Put a Shortcut to Create a Restore Point on Your Desktop

Whenever you add or remove software or hardware on your computer, there is a posibilty of something going wrong. In fact, whenever you make a major configuration change something can go wrong. And if you edit the registry directly - good luck. It's very wise to create a restore point before you make any major changes to your PC. A restore point saves a copy of system files, driver files, registry keys, installed programs, etc. If something goes wrong with your system change, you can use System Restore to return the system back to its previous state.
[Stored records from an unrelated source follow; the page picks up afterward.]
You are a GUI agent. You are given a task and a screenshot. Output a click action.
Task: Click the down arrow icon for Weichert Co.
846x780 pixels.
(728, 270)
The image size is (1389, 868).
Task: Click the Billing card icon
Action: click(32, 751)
But when you're itching to install that new software or hardware, who's got time to figure out how to create a restore point? Actually, you go to Control Panel | System and Security group | System | System Protection, and in the System Properties dialg box that appears, select the System Protection tab and in the Protection Settings section, click on the [Create] button. See what I mean? Why not put a link to that button right on your desk top?
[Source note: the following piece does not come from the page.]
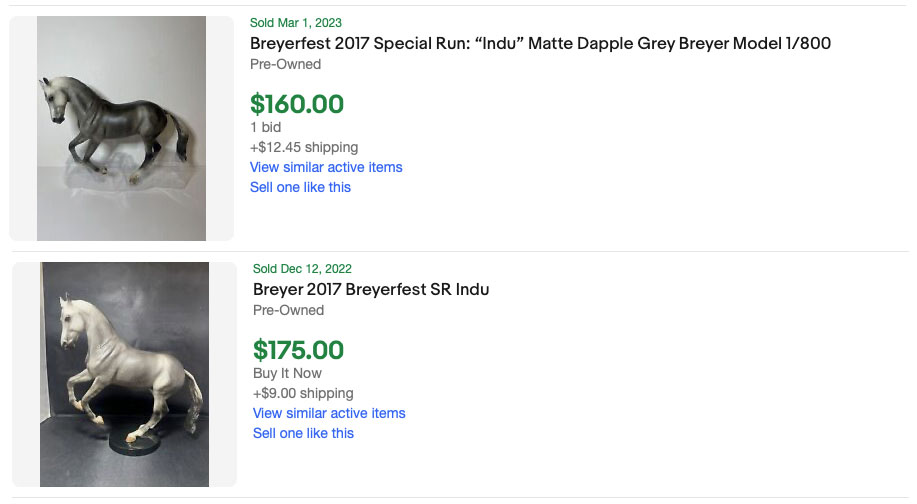Click the +$12.45 shipping text
Screen dimensions: 917x504
304,147
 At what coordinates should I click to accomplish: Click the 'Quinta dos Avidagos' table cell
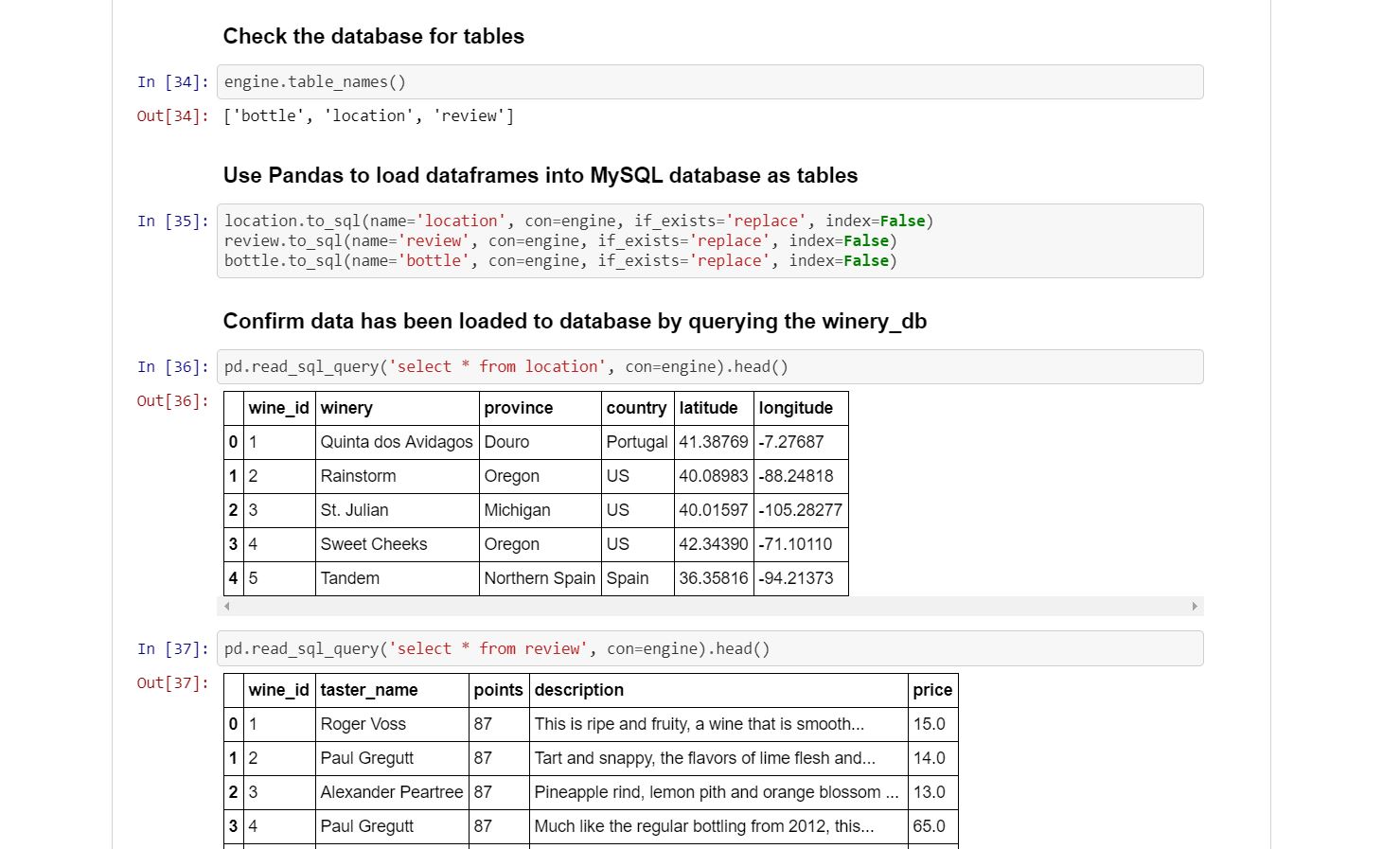396,442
1. Right-click on an open area of your desktop and, in the popup menu that appears, select New > Shortcut.

2. In the Create Shortcut dialog box that appears, type in:

control.exe sysdm.cpl,@0,4

3. Click on the [Next] button and in the next page of the dialog box type in a name for the shortcut e.g. Create Restore Point. Then click on the [Finish] button.

To create a restore point, double-click on the shortcut and the System Properties dialog box will appear with the System Protection tab already open, all you need to do is click on the [Create] button. Now, if your new software or hardware installation goes bad, all you need to do is double-click on the shortcut again, except this time click on the [System Restore] button.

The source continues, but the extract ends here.